→ TASK TO CARRY OUT
Search the listing below for the word "agent", and copy every line in which it turns up.

→ WORKING DATA
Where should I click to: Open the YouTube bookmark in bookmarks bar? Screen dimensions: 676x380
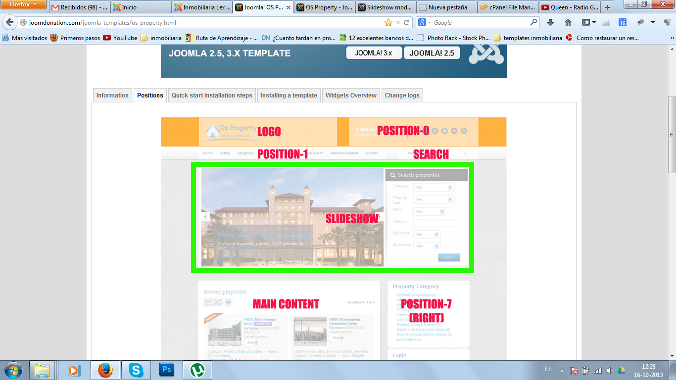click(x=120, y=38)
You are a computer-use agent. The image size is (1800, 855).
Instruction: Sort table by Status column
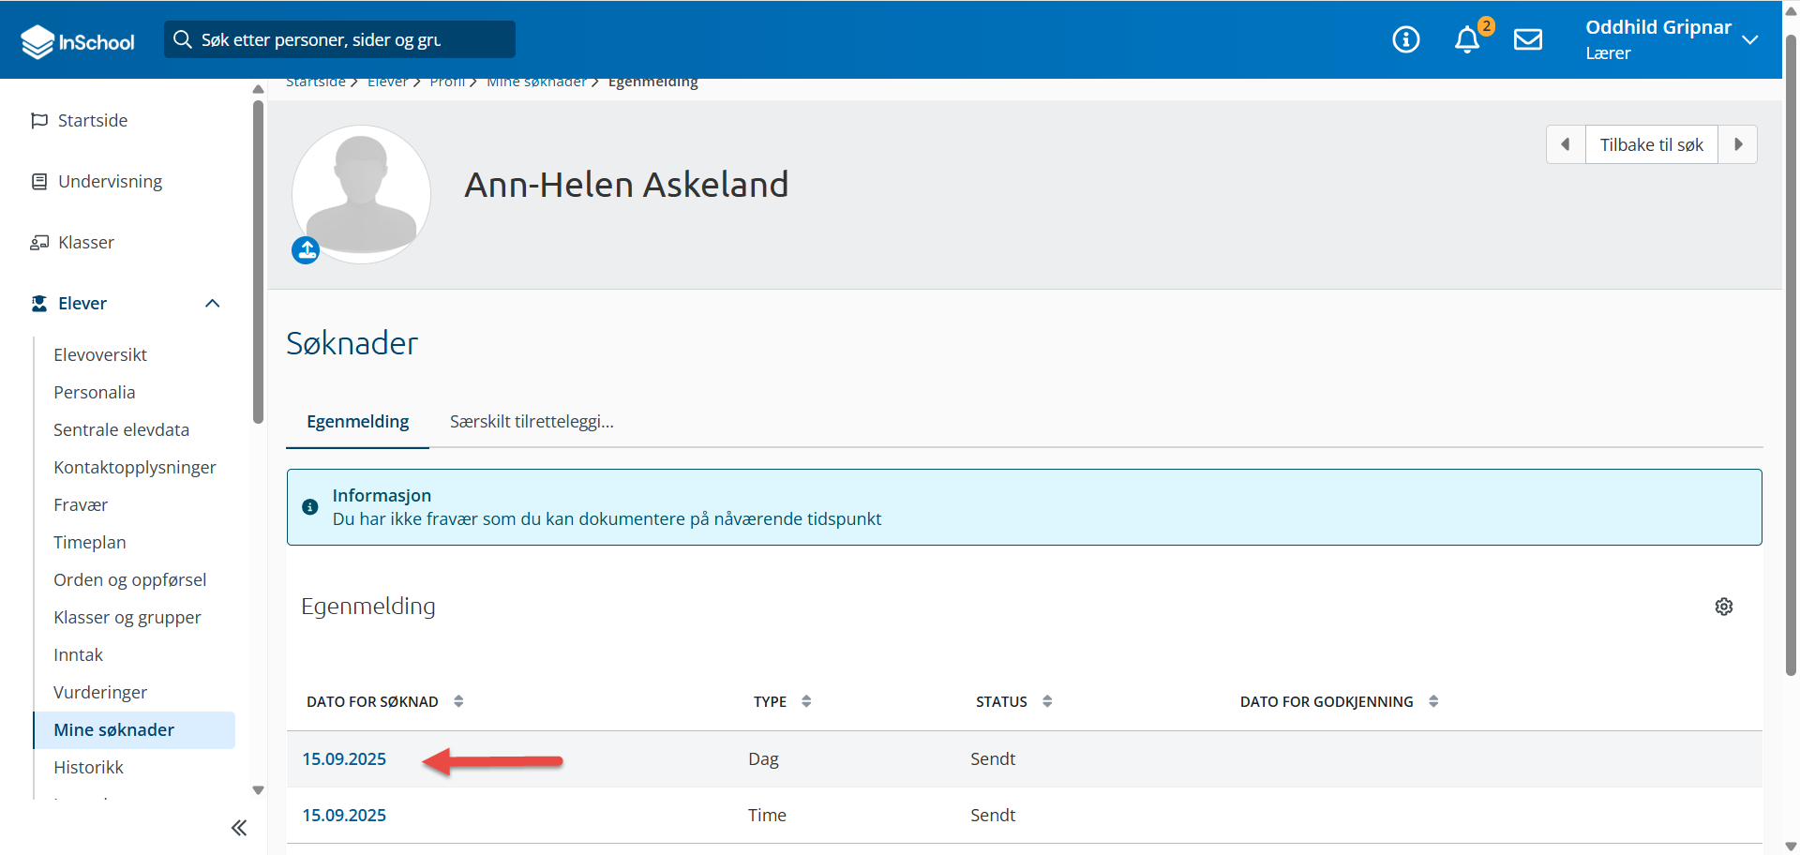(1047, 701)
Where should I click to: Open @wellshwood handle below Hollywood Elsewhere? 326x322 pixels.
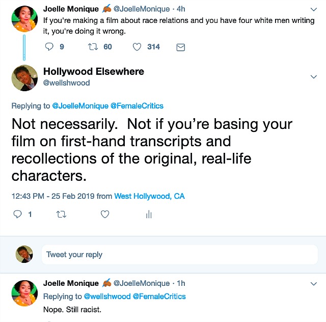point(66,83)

==

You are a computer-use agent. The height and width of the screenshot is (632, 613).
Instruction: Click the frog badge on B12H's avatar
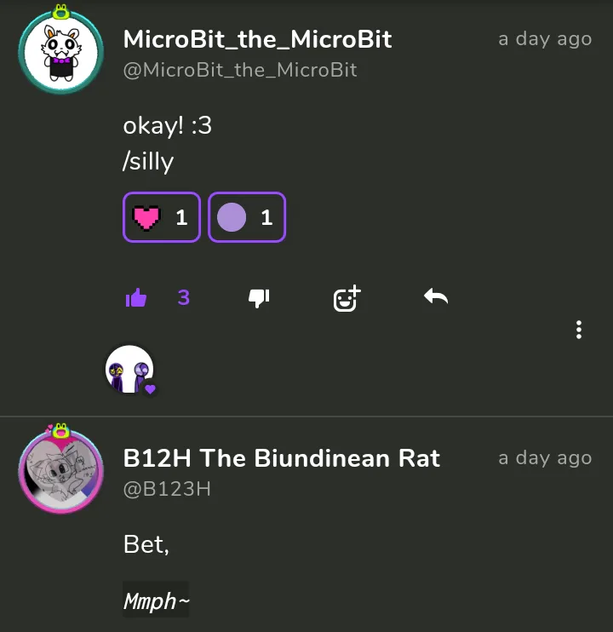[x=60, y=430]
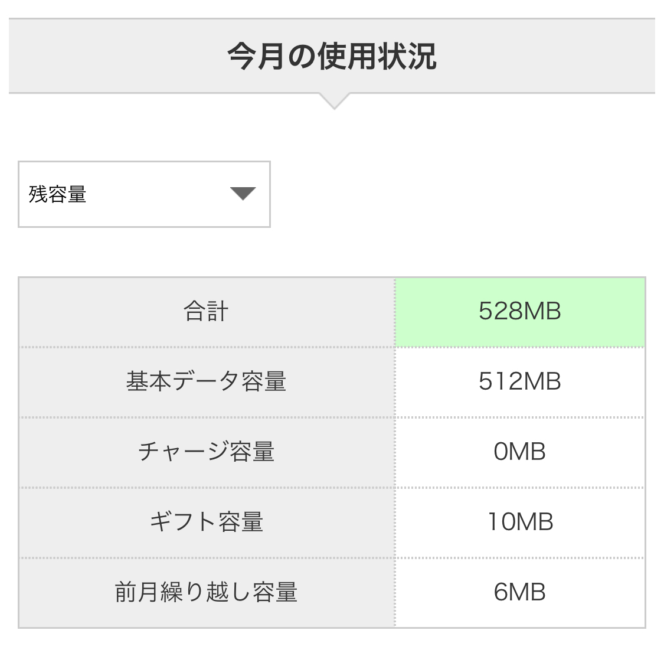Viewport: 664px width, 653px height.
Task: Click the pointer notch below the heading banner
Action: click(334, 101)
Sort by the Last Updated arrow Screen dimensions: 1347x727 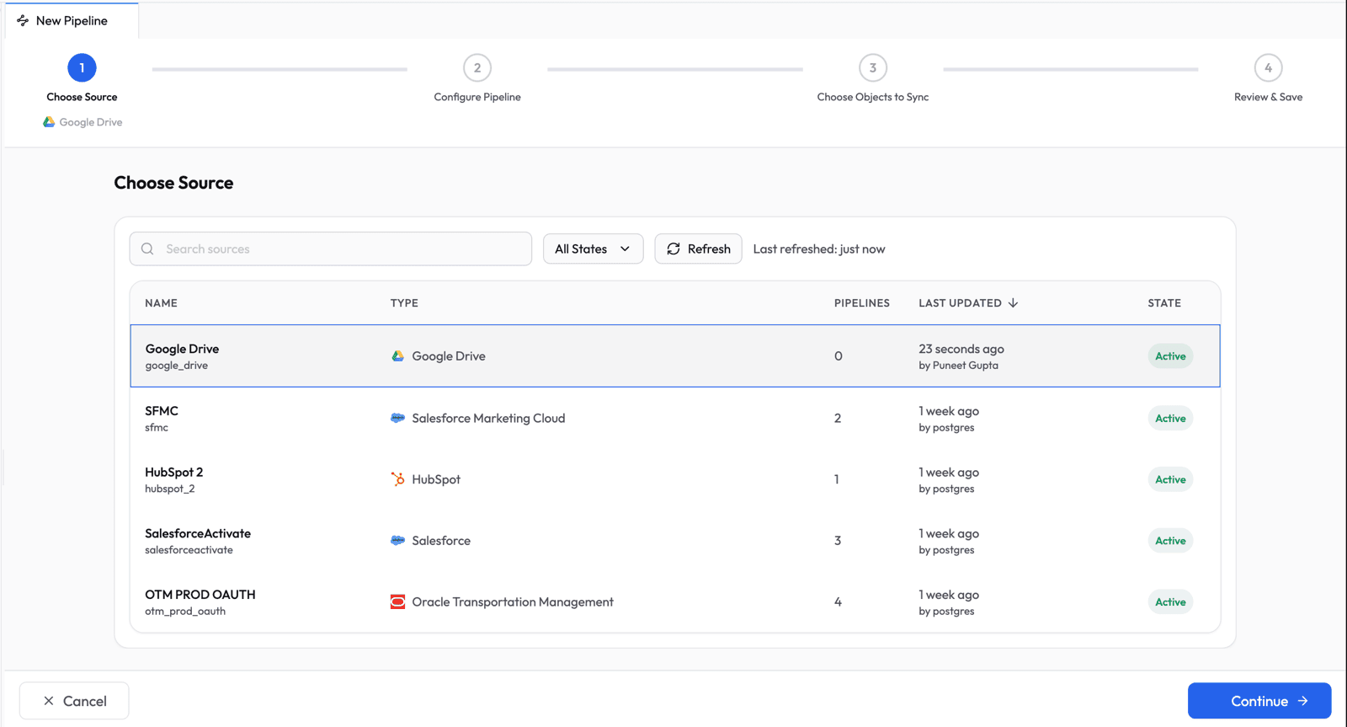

--

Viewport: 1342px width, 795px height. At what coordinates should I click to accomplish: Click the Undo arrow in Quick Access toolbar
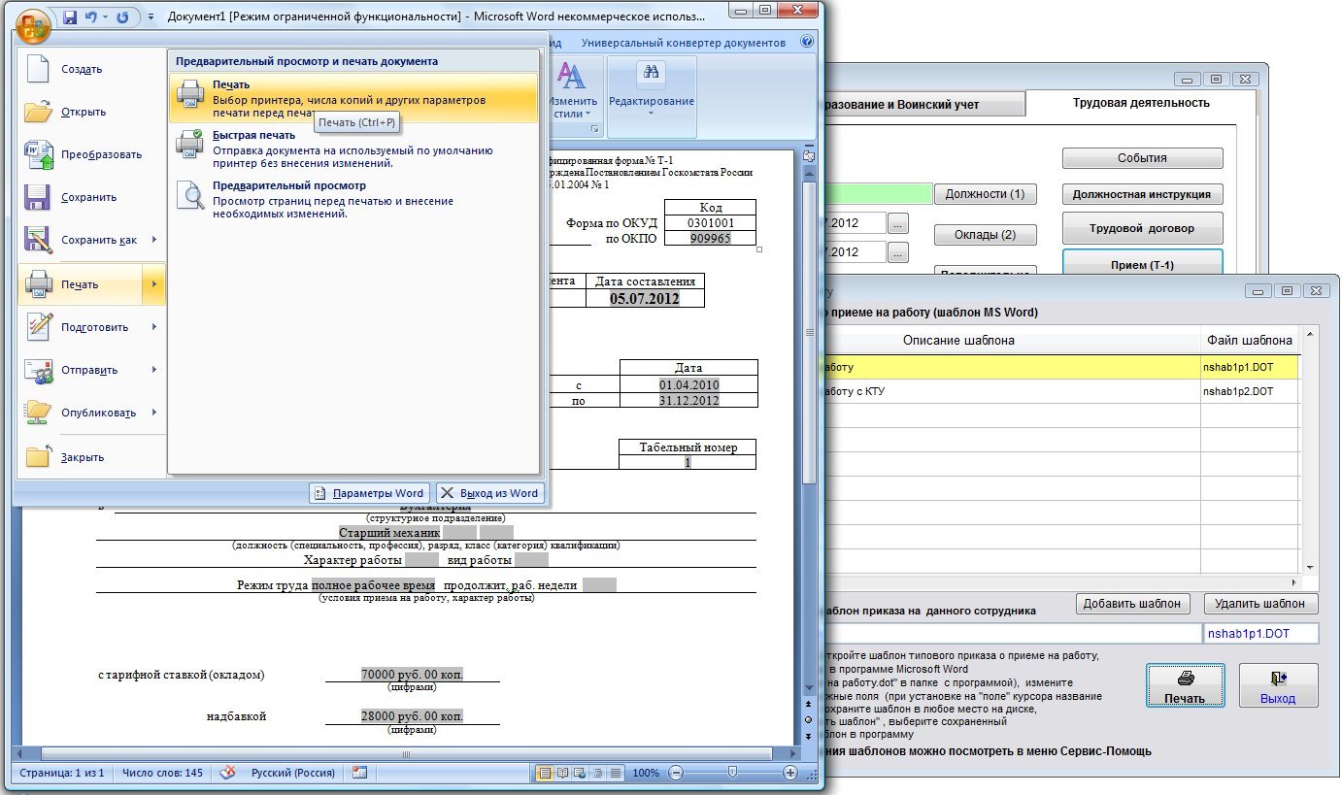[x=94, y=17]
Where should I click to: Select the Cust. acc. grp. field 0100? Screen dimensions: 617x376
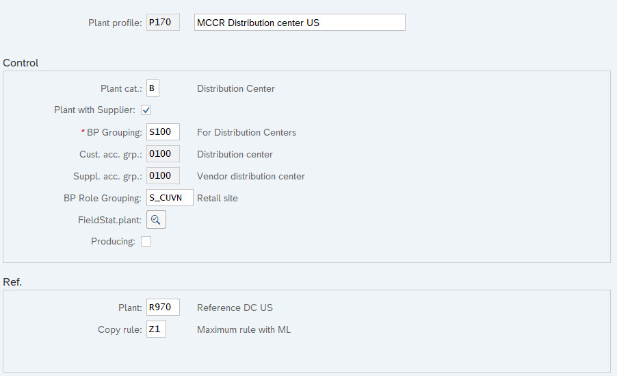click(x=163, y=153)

→ RESPONSE
You are a computer-use agent. The image size is (1800, 855).
You are a computer-use agent. The height and width of the screenshot is (632, 613).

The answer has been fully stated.